> **About this exercise**
In the data, extract each line that holds the string "Switch".

------ Supplied data ------

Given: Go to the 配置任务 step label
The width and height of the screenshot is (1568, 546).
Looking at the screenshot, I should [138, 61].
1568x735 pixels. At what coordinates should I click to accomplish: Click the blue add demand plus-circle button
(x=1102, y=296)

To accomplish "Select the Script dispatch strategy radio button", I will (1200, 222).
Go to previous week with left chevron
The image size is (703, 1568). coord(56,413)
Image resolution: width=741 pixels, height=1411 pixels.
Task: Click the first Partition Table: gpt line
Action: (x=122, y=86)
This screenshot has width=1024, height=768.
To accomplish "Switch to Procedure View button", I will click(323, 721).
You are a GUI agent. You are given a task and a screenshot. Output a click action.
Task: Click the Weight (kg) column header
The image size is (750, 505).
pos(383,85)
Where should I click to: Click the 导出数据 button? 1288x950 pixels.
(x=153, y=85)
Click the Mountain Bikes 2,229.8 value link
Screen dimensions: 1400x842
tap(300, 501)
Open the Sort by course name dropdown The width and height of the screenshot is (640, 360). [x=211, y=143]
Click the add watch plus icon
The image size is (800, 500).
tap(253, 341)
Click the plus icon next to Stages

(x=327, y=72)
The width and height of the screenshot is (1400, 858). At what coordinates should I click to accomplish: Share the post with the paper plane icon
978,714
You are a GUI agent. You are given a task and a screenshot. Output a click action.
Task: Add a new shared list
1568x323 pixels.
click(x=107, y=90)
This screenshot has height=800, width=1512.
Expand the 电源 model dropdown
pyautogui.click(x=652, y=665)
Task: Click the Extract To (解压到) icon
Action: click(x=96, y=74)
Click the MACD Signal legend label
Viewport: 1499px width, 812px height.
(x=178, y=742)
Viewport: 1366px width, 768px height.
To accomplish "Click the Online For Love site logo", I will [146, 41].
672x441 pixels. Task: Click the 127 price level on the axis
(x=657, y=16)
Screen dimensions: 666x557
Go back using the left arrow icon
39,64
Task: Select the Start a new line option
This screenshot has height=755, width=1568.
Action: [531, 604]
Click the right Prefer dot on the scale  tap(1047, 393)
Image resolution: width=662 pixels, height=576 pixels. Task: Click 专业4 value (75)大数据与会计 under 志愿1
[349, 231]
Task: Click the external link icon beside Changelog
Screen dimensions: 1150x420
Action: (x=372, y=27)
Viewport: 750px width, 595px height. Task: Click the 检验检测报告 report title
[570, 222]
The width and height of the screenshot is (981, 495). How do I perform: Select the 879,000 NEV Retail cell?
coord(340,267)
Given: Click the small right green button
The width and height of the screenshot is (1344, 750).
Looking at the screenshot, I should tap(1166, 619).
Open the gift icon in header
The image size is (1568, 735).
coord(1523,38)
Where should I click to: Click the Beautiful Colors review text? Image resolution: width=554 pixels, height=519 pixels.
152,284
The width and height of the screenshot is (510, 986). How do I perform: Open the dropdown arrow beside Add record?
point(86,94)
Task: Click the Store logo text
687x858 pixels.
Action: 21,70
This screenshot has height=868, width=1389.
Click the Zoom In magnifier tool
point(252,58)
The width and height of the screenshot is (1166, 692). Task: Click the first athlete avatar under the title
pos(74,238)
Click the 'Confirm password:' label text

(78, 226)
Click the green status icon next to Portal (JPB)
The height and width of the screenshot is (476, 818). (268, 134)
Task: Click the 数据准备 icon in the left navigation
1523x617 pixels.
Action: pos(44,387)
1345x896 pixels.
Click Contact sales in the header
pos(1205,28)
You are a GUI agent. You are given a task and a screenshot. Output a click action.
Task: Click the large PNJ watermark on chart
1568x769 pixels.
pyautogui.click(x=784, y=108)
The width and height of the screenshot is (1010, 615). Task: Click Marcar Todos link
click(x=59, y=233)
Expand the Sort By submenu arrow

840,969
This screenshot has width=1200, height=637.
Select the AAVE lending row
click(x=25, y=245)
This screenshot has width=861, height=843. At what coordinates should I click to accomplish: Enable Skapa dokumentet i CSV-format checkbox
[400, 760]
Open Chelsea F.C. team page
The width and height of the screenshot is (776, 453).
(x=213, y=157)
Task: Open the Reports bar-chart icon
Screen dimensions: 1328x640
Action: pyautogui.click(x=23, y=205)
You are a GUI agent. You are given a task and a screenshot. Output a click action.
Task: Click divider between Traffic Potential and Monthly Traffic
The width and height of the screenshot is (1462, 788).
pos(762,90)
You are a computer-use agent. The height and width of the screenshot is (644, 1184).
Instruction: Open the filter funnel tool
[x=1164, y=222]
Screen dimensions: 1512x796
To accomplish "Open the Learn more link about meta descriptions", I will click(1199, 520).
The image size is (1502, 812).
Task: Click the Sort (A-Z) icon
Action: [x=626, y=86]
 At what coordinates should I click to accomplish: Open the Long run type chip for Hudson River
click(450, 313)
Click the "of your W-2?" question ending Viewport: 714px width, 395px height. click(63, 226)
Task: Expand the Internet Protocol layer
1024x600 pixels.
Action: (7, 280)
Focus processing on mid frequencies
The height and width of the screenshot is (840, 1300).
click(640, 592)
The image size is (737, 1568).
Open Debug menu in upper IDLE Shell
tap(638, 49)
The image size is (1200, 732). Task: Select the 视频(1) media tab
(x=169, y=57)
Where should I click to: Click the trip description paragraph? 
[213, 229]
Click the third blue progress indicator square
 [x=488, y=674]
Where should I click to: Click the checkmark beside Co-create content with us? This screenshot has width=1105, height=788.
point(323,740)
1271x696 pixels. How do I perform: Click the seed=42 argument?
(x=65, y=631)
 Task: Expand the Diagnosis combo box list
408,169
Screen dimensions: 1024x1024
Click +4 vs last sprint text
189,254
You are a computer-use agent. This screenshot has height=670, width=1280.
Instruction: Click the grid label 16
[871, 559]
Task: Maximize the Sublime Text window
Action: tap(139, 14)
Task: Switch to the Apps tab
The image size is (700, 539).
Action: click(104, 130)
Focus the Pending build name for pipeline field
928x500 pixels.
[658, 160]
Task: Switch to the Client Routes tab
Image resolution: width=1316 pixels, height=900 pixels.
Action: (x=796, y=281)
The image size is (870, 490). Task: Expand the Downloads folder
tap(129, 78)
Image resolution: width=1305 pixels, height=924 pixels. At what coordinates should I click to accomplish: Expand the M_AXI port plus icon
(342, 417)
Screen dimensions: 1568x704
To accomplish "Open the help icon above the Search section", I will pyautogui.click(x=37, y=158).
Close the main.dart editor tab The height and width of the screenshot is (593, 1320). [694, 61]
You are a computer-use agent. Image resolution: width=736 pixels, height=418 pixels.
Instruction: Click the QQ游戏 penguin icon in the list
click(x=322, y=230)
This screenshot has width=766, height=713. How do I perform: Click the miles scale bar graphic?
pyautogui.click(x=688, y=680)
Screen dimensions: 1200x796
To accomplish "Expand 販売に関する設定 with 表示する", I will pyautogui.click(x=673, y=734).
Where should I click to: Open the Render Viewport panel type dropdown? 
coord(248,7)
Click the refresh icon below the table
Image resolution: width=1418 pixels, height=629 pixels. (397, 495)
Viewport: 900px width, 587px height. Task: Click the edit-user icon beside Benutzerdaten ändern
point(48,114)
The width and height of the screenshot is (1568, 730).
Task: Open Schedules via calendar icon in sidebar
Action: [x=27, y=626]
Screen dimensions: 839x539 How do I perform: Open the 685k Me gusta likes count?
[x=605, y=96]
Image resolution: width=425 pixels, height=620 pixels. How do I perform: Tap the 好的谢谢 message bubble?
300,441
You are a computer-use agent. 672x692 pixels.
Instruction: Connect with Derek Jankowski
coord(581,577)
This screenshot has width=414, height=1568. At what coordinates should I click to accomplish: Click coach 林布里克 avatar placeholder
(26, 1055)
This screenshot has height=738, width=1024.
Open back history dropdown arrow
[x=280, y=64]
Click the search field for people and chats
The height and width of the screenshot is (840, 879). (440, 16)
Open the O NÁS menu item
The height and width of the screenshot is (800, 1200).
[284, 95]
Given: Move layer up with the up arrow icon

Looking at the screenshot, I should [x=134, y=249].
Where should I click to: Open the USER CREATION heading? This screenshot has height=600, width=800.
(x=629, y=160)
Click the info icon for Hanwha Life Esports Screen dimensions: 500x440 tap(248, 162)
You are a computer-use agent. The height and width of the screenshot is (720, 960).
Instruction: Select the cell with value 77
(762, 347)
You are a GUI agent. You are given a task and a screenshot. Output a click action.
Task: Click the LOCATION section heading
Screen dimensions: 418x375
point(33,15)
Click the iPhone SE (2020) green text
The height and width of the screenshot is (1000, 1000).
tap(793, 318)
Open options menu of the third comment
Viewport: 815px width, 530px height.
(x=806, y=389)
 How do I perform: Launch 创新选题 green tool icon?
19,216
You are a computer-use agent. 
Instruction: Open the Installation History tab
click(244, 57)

------

> **Your solution**
To accomplish "Switch to Procedure View button", I will click(323, 721).
Task: Switch to the Apps tab
Task: Switch to the Client Routes tab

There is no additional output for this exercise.